James Lee
- Lee with the Green Bay Packers in 2004

No. 64, 91
- Position: Defensive tackle

Personal information
- Born: March 12, 1980 Salem, Oregon, U.S.
- Died: June 24, 2016 (aged 36) Eureka, California, U.S.
- Listed height: 6 ft 5 in (1.96 m)
- Listed weight: 325 lb (147 kg)

Career information
- High school: Salem (OR) McKay
- College: Oregon State
- NFL draft: 2003: 5th round, 147th overall pick

Career history
- Green Bay Packers (2003–2004); Amsterdam Admirals (2006);
- Stats at Pro Football Reference

= James Lee (defensive tackle) =

American football player (1980–2016)

James Franklin Lee (March 12, 1980 – June 24, 2016) was an American professional football defensive tackle who played for the Green Bay Packers of the National Football League (NFL).

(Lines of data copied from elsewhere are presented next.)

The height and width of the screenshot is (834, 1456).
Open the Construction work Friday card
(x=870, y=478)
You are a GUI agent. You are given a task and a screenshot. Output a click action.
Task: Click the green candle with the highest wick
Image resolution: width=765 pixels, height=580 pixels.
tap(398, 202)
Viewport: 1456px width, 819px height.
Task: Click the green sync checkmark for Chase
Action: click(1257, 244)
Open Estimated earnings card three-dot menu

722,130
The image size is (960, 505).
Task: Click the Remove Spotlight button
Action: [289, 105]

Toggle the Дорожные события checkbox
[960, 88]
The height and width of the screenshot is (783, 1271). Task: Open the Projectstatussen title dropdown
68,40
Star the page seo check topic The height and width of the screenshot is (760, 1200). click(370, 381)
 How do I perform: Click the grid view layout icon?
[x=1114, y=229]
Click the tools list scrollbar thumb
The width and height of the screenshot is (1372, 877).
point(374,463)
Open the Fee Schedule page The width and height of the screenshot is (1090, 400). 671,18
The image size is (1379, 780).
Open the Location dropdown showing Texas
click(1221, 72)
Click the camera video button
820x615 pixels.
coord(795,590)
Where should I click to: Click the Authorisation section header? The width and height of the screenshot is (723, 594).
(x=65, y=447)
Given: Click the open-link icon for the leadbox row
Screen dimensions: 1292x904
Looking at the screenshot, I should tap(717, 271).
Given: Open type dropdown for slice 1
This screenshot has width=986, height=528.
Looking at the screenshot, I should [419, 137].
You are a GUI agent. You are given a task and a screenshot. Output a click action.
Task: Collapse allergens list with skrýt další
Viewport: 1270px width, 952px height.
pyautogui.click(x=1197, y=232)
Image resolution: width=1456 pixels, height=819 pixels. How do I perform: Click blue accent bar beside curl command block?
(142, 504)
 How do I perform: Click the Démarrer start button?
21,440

He was selected by the Packers in the fifth round of the 2003 NFL draft. Lee played college football at College of the Redwoods, a junior college in Eureka, California, and Oregon State.

==Early life==
Lee played high school football at Douglas McKay High School in Salem, Oregon, graduating in 1998. He was a two-year starter at defensive tackle, and earned All-Valley League and all-region honors his senior year. He also played in the Oregon Bowl All-Star game in summer 1998 and was named the defensive lineman of the game. Lee participated in the shot put and discus in high school as part of the track and field team.

==College career==
Lee first played college football at the College of the Redwoods. He played in 10 games his sophomore year, recording 34 solo tackles, seven sacks, two forced fumbles, two fumble recoveries, and two blocked kicks, garnering J.C. Grid-Wire second-team All-American recognition. He also earned first-team all-league honors his freshman season.

Lee transferred to play for the Oregon State Beavers from 2001 to 2002 and was a backup defensive tackle both years. He appeared in 10 games in 2001, accumulating nine tackles. He appeared in 13 games in 2002, totaling, 29 tackles (19 solo), one forced fumble, one fumble recovery and three pass breakups.

==Professional career==
Lee was selected by the Green Bay Packers in the fifth round, with the 147th overall pick, of the 2003 NFL draft. He officially signed with the team on June 4, 2003. He was placed on injured reserve on August 26, 2003. Lee played in nine games, starting one, for the Packers in 2004, recording seven solo tackles, two assisted tackles and one sack. He was placed on injured reserve on December 23, 2004. He was waived by the Packers on September 3, 2005.

Lee played in four games, starting one, for the Amsterdam Admirals of NFL Europe in 2006, totaling nine tackles.

==Personal life==
On June 24, 2016, Lee died from complications from diabetes at the age of 36.